Il villaggio di Asterix si illude, grazie alla pozione magica - ognuno ha la sua - e quindi alla sua “novità”, alla sua “diversità”, di resistere all’Impero, di minarne le basi e di svuotarlo dall’interno, ma non è così che funziona. Le lobby degli statali, dei parastatali, dei garantiti a vita, degli inamovibili, dei pesci pilota del deficit, del debito, delle protezioni, delle sovvenzioni, delle cooptazioni, sono sempre più furbe e agguerrite dei visionari di cui sopra. Non solo in Italia, nota repubblica delle vongole, ma anche negli States, da sempre patria del rischio e della libertà. Alla fine, al netto della demagogia stracciona, dell’incultura di base e delle mosse da giocatore di poker di serie B, nella politica di Trump non c’è niente di rivoluzionario: i dazi sono protezione, la sanità pubblica è protezione, le pensioni sono protezione, il no agli immigrati è protezione e la base popolare che lo vota - basso livello sociale, basso livello economico, basso livello culturale - ha bisogno innanzitutto di protezione.

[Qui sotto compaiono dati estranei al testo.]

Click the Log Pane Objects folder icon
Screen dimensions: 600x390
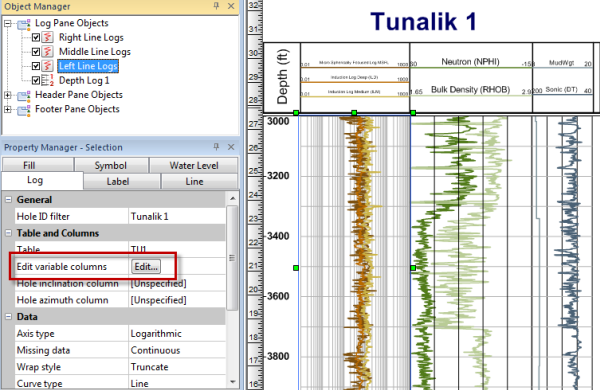click(24, 24)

Il contrario di quello che ha in mente Musk, che proprio per questo motivo non poteva far altro che sfracellarsi - come Obelix che dà di matto nel ministero – proprio perché è tutt’altra cosa rispetto a quelli che hanno eletto Trump. Lui è liberista. Anzi, è iperliberista. Anzi, è addirittura oltre la lezione di Reagan e della Thatcher, che sono comunque prodotti di un’altra era geologica. Lui non crede neppure più nella democrazia in quanto tale, ma non perché sia un dittatore - profilo troppo complesso e scespiriano rispetto a un ottuso di genio come Musk - ma perché la sua fede assoluta, messianica nelle tecnologie lo porta al di là della politica, al di là del Novecento, al di là del mondo conosciuto. In fondo, non era lo stesso sogno di Grillo e Casaleggio? Un nuovo regno di democrazia assoluta - e quindi inesistente - che superasse la storia e portasse l’umanità nella metastoria.
Un mondo senza intermediazioni, un mondo senza lavoro, un mondo di solo tempo libero. Soprattutto un mondo ridicolo. Perché è il ridicolo l’unica unità di misura del mondo. Qualcuno lo dica al cervellone della Tesla.